Charities for the poor

By 1700 Milton had much town land, whose income was used partly to relieve the poor. In 1521 Rose Cock left the surplus revenues from a house and holt, after supporting an obit, to the churchwardens to pay the king's tax for the poor. (fn. 1) In 1549 the new lord, William Cook, granted to ten feoffees the Town Holt and 5 a. of arable, called by 1630 the town land, as copyhold, to pay for highway repair and poor relief. (fn. 2) In the 17th century gifts for the poor included 1 1/4a. from Edward Newman in 1616, 2 a. of arable from Dr. Thomas Goad in 1624, 5 a. from Thomas Whiteage in 1634, 1 ½a. bought by the parish in 1638, ½a. (Catch Acre) from John Ellis in 1660, and Francis holt of 1½a. from Thomas Richards in 1661. Dr. Benjamin Whichcote by will proved 1683 left 7 a. in Waterbeach for the poor of Milton. In 1646 John Harris's brothers Simon and Richard in return for the town releasing common rights gave £37 and 1 a. for the poor. (fn. 3)

The town lands in the 18th century comprised 14 ½a. of arable in Milton with two osier holts, yielding in 1783 £19 a year, and 7 a. in Waterbeach. Although then supposedly correctly applied, almost all the rents, some £55, were carried to the rates c. 1800. (fn. 4) Following the respective inclosures the town land came to c. 19 a., all but 1 a. copyhold, in Milton, enfranchised in 1885, and 10 a., reckoned freehold, in Waterbeach. (fn. 5) By the 1860s c. 10 a., allotted to Milton parish at inclosure for the embankment of the river Cam, was assimilated to the town land, the 2-3 a. assigned to maintain the banks being usually let by 1910, as perhaps in 1868, as allotments. (fn. 6)

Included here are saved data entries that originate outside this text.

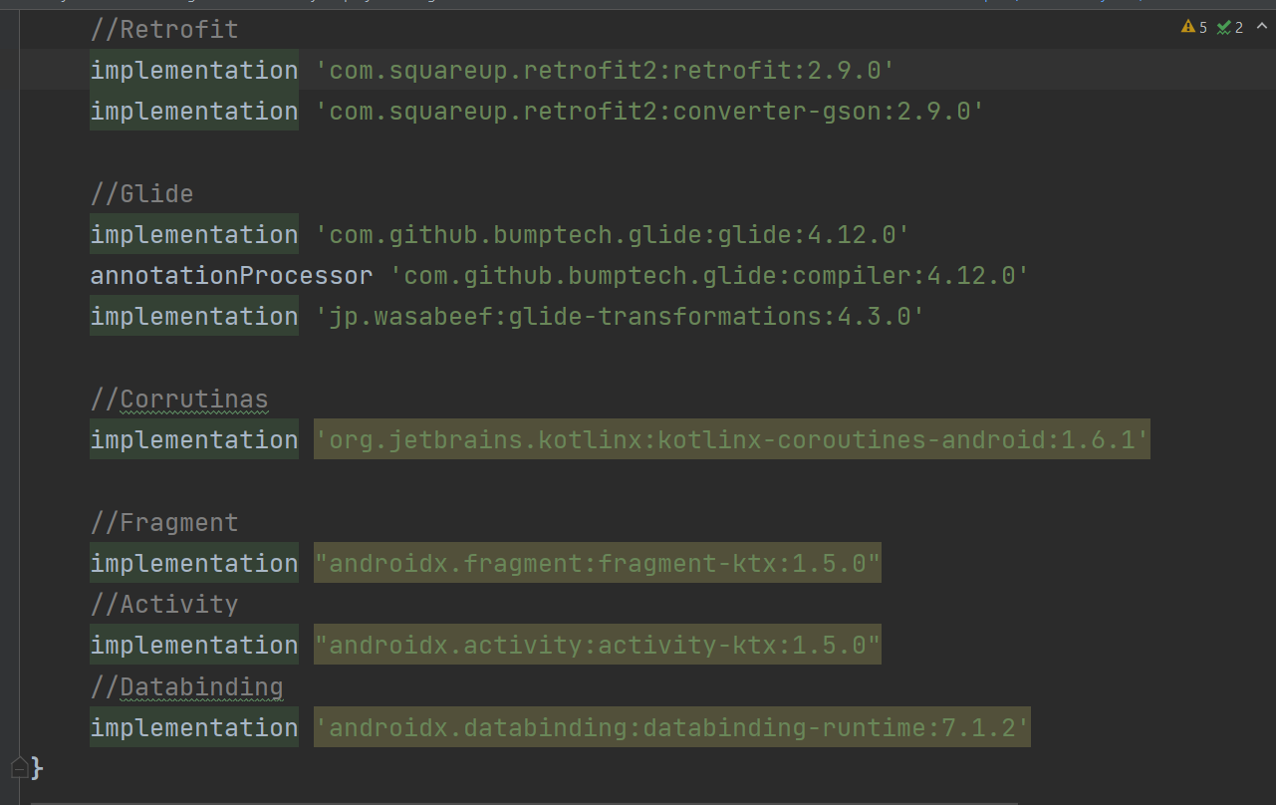This screenshot has height=805, width=1276.
Task: Collapse the code block at the closing brace
Action: click(19, 767)
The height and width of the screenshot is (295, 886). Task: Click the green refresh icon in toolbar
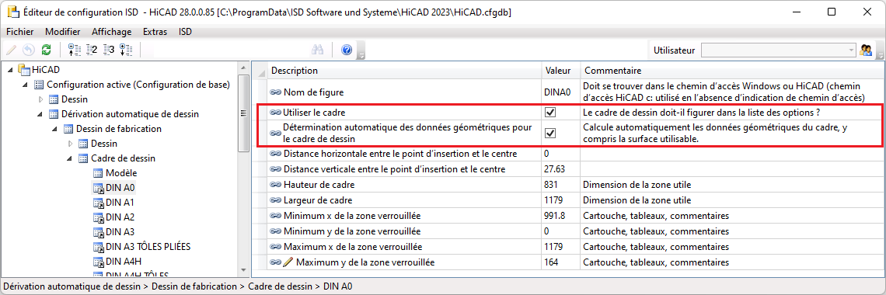[46, 50]
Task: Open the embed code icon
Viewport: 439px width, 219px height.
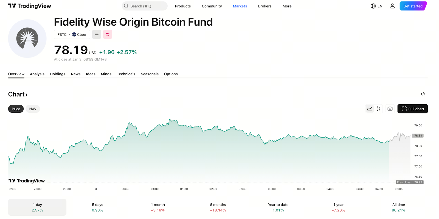Action: pos(423,94)
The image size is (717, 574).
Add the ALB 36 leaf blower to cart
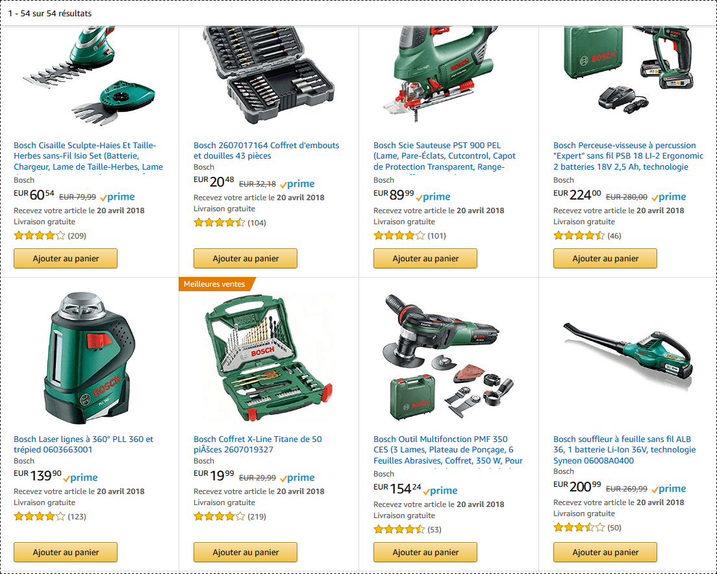coord(605,553)
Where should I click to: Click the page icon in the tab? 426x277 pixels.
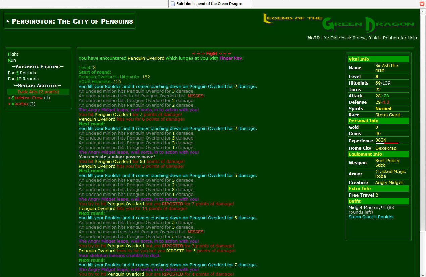pyautogui.click(x=173, y=4)
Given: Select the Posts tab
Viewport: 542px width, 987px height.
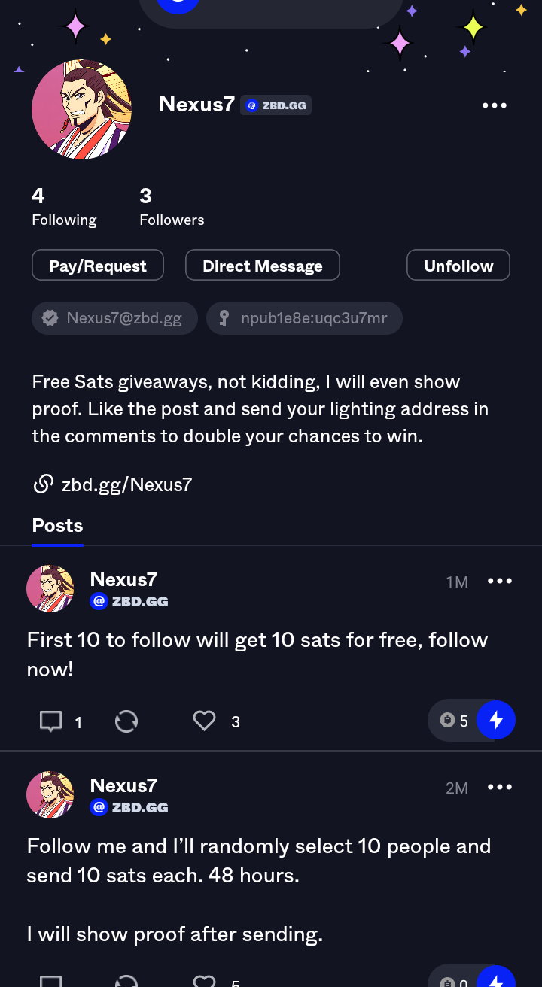Looking at the screenshot, I should (57, 526).
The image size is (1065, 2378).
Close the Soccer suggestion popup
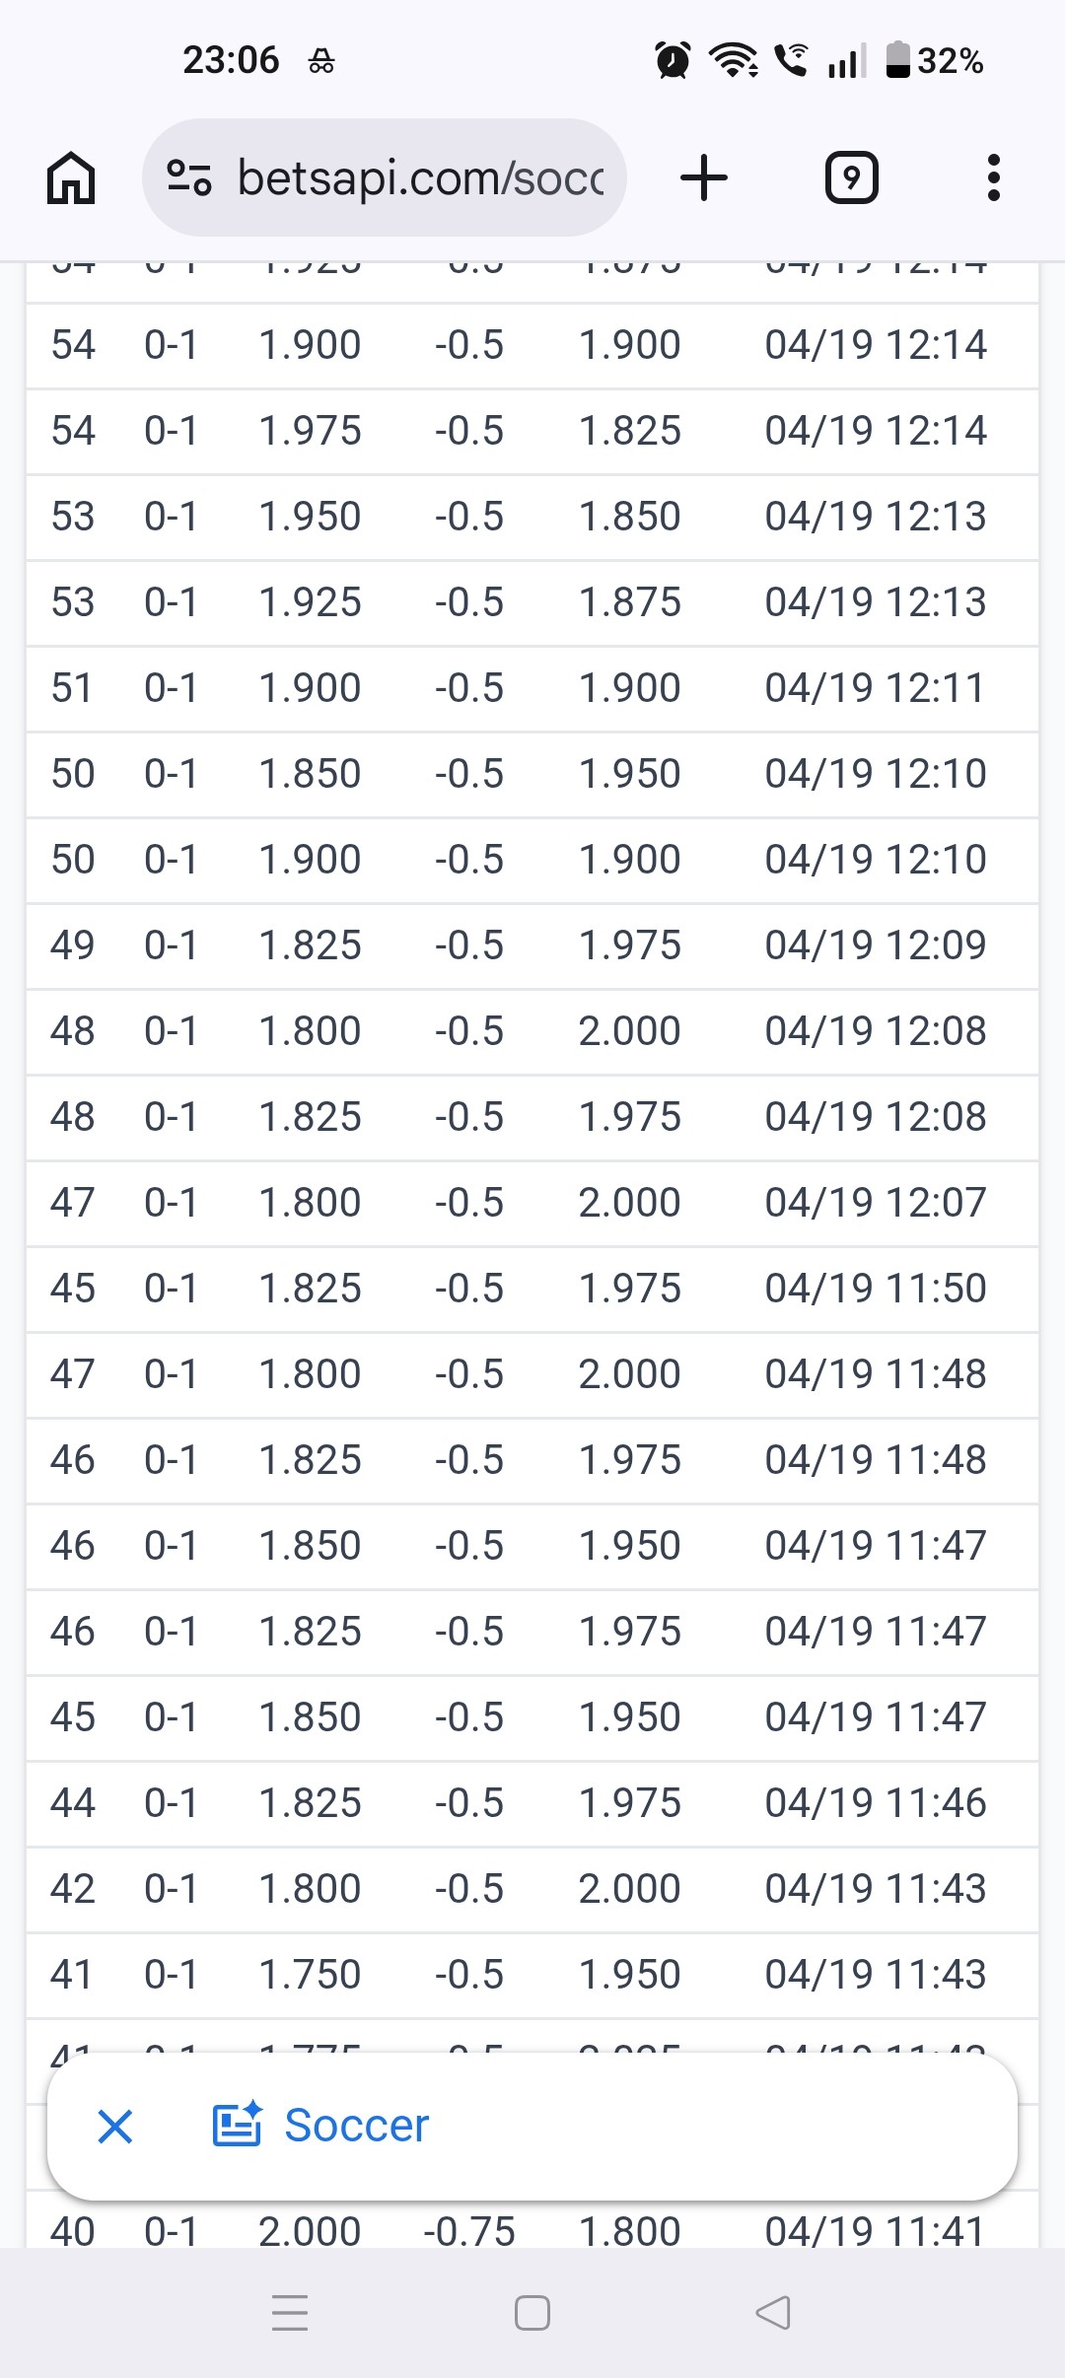tap(115, 2127)
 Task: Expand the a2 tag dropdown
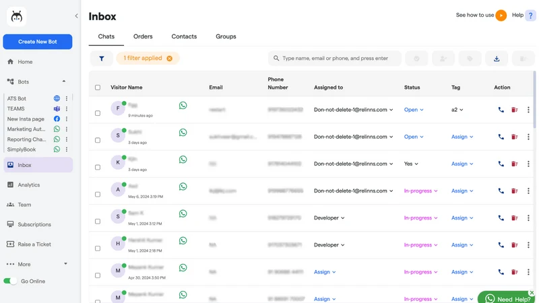457,110
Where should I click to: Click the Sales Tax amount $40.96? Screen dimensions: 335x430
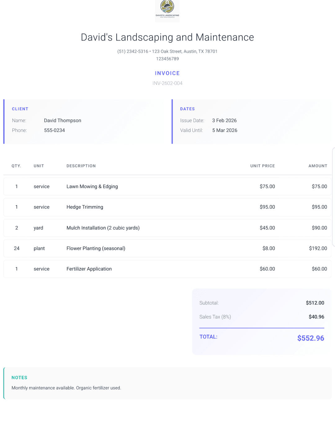pyautogui.click(x=316, y=317)
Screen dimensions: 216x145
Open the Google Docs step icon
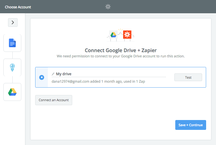(12, 43)
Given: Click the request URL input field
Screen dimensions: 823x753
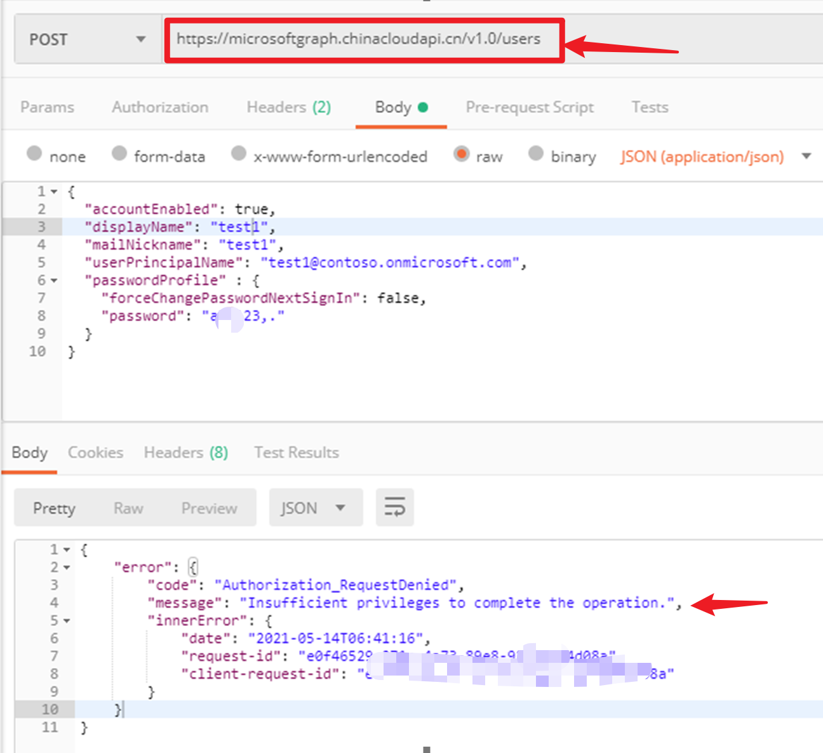Looking at the screenshot, I should pos(358,39).
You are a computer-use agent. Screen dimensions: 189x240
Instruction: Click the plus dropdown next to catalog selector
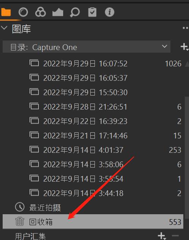[x=184, y=47]
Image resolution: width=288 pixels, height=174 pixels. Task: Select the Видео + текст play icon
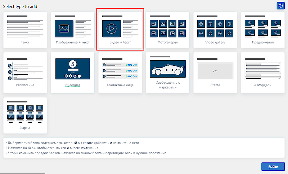point(111,28)
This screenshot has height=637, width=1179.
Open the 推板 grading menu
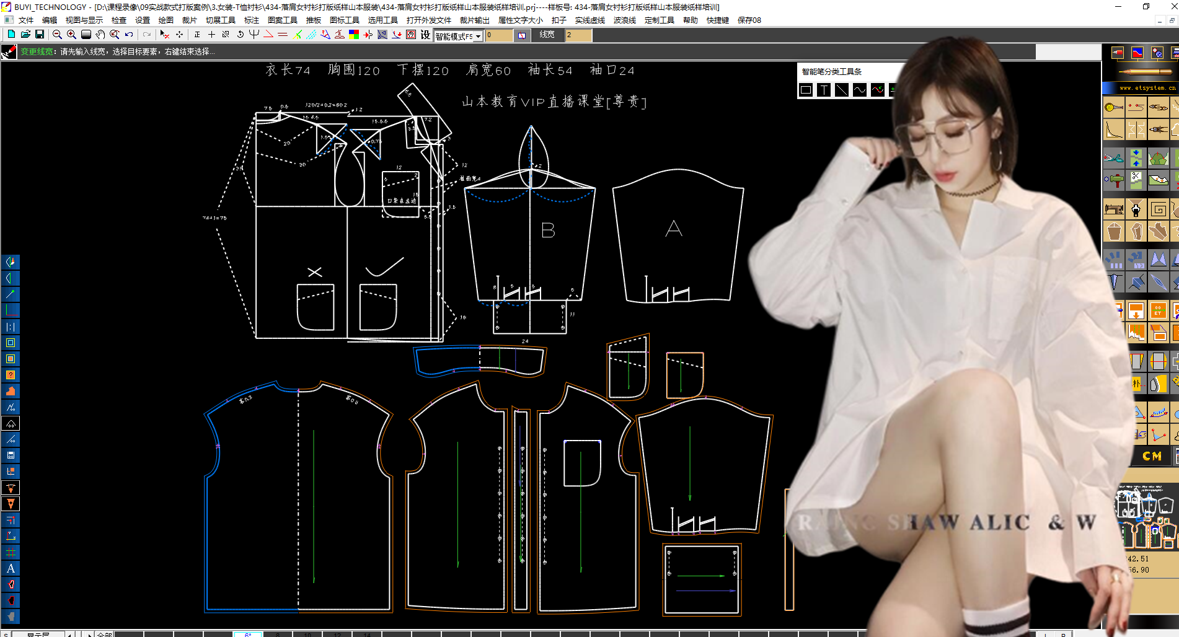coord(313,20)
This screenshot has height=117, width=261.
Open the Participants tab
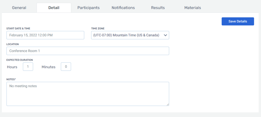tap(88, 8)
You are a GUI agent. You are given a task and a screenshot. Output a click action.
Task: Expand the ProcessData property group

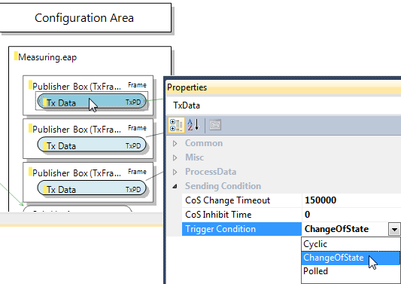175,172
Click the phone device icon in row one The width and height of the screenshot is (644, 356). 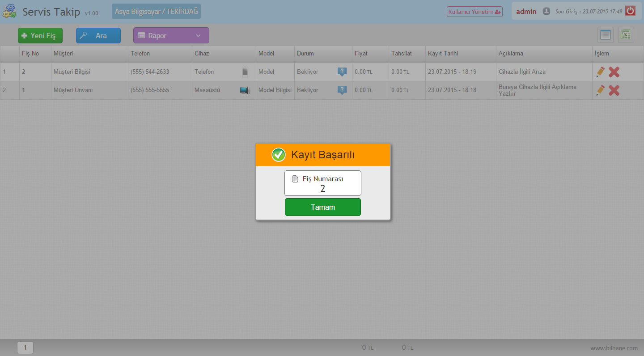click(245, 72)
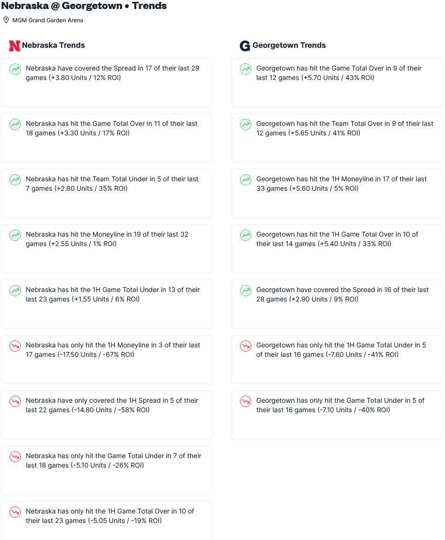Click red downtrend icon for Georgetown Game Total Under
445x540 pixels.
tap(246, 401)
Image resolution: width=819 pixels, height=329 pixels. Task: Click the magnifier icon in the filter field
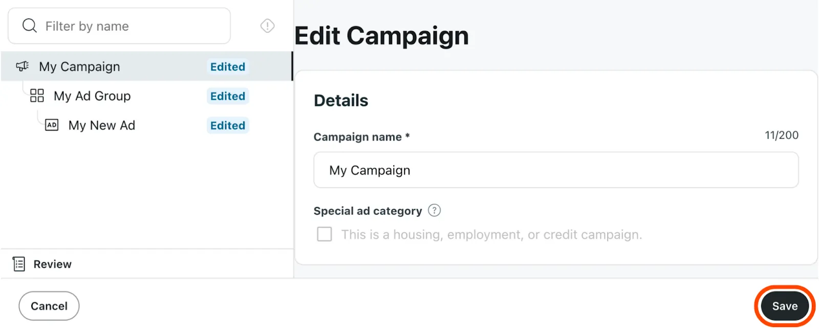coord(29,26)
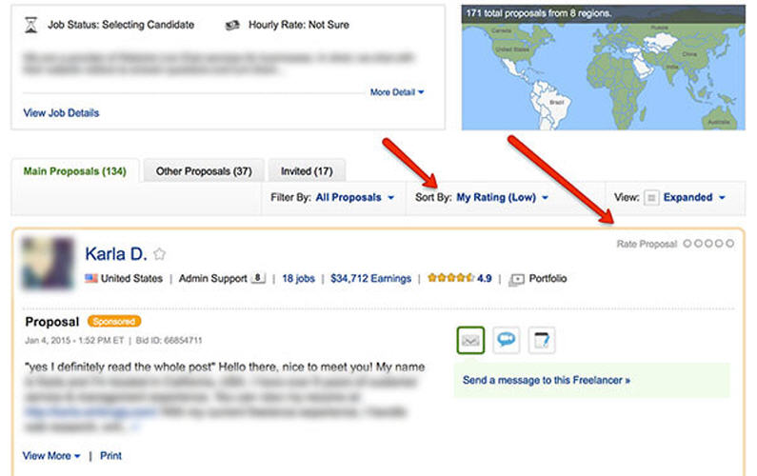Switch to Other Proposals tab
The image size is (757, 476).
[x=204, y=171]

In the late 1830s, when the town land was let for £63, £3 went to a girls' school, £4 each for highway and church repairs, and the rest was indiscriminately distributed, usually in fuel, among the poor, including widows. (fn. 7) In 1843 the farmers resolved to restrict the coal distribution to men with families. (fn. 8) In 1850 the vestry decided that, after deducting the school's share, a quarter of the net income, £10 each, should go to the church and highways respectively, the remaining half to the poor. Then as later the poor's share was usually given in coal and blankets. Those arrangements were confirmed by a Scheme of 1868, which united the charities under one management. The income, then £95, the Milton land being mostly let as allotments, (fn. 9) fell to £72 in the 1870s and to £40-60 between the 1880s and 1920s. In the late 20th century the poor's half share, called the Village Fund, doubled from £33 between 1960 and 1971 and was over £150 in the mid 1970s. A new Scheme of 1978 converted the quarter share, then £120, of the district council as highway authority, into a second fund for general public purposes. In 1982, out of a total income of £1,000 from rents and £55 interest on the £430 proceeds of land sold in Waterbeach, there was £420 for the poor and £210 for general purposes. Until the mid 1970s the poor's share was usually given in coal and groceries, thereafter solely in food parcels, to 40-55 people each year. (fn. 10)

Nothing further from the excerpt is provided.